The headline new feature is AI Upscaling, which upconverts video to 4K, whether it be 480i or 1080p. It works on several key applications, including Netflix, Amazon Prime Video and YouTube and, having seen it in action ourselves, we have to say it can produce subtle, yet impressive results - without adding unwanted picture artefacts or motion smoothing.

The device comes with a new remote that takes AAA batteries, so doesn't need recharging, is backlit and also works as a microphone for Google Assistant support. It doesn't come with a game controller this time around, though. Instead, it is compatible with the existing Nvidia controller or an Xbox One or PS4 DualShock 4 equivalent.

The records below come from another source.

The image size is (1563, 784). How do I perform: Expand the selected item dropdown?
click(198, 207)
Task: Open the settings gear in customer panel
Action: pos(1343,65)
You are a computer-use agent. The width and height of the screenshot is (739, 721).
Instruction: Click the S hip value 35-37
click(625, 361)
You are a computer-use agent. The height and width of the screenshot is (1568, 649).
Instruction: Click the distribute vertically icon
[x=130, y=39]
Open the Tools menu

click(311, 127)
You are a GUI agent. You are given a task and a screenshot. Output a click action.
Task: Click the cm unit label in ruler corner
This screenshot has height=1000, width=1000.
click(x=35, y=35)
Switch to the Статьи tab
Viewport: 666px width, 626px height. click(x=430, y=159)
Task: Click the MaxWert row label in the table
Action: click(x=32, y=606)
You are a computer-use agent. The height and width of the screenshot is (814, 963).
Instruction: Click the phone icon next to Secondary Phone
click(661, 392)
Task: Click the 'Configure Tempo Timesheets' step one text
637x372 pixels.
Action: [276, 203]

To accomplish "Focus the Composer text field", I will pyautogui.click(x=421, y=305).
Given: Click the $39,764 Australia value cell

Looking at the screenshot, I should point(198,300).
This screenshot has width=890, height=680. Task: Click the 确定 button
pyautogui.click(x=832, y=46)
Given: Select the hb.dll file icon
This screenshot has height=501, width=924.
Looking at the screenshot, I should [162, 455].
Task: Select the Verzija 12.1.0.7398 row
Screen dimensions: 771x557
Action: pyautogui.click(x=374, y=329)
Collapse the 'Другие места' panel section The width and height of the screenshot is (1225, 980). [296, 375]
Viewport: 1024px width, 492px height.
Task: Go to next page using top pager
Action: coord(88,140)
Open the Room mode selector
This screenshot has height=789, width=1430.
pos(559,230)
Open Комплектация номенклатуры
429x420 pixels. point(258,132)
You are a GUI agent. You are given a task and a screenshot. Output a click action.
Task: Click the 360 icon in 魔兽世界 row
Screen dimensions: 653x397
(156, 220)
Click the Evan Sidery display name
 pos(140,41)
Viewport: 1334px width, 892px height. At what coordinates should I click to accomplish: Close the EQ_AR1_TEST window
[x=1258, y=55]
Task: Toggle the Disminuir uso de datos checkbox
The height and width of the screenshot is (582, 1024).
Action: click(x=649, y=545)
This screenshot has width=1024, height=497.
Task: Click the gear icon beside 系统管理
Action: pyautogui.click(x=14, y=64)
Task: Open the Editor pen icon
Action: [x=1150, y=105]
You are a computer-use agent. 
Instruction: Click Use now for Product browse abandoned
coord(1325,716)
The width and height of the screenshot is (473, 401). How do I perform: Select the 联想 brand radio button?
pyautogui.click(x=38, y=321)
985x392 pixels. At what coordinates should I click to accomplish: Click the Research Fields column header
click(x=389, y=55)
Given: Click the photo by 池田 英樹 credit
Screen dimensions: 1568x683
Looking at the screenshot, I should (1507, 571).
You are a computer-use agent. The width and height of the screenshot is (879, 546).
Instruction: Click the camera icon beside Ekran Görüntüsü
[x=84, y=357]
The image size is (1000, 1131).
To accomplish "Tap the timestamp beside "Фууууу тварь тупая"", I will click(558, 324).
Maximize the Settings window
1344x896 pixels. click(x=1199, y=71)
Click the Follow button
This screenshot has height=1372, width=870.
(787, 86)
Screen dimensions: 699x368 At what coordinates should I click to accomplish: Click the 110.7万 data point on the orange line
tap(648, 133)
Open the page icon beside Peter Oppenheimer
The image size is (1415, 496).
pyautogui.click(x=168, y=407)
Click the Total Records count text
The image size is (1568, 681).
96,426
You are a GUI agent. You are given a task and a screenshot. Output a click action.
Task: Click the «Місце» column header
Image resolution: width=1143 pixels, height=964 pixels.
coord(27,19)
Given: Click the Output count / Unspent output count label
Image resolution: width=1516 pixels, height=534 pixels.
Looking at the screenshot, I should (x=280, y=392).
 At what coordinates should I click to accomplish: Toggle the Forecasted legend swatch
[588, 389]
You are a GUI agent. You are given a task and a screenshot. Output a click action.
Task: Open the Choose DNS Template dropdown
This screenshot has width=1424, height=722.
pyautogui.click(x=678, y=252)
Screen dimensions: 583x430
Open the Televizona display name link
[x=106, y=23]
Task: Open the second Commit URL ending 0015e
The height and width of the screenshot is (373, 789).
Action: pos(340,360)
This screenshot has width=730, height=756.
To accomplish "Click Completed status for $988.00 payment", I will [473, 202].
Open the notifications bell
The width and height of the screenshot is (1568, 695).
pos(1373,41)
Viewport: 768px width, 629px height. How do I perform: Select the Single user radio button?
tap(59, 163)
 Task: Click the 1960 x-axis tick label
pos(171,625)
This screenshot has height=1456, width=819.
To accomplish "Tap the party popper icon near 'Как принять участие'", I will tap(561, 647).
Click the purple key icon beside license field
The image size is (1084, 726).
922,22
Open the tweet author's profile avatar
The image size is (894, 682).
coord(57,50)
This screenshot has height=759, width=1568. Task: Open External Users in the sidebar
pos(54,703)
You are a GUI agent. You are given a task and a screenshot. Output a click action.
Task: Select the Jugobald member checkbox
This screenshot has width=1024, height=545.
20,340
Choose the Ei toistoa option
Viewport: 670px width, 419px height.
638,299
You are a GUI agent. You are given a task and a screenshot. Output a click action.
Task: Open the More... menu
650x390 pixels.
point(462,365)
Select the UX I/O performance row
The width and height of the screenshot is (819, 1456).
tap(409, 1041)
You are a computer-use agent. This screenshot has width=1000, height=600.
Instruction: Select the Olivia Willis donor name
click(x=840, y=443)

The Shield TV runs the latest version of Android TV (currently 9 Pie) and therefore has Chromecast built-in and access to the thousands of apps on the Google Play Store. It is also compatible with Alexa, if you have an Echo device in the vicinity. And, Dolby Vision HDR and Dolby Atmos sound standards are both supported.

The same is true of the new step-up model, the Nvidia Shield TV Pro.

It also comes with the new remote and numerous other features detailed about. However, it adds more RAM - 3GB - and bigger storage - 16GB.

It can be used as a Plex media server (like the last generation Shield TV) with 1080p video transcoding ability, is Samsung Smartthings Hub-ready and is compatible with Lightspeed Studios games and Twitch broadcasting.

The Pro design is very similar to the former Shield devices, with two USB 3.0 ports on the rear.

Both Shield TVs are available now, with the standard model costing £149.99 (€159.99), while the Shield TV Pro will set you back £50 more, at £199.99 (€219.99).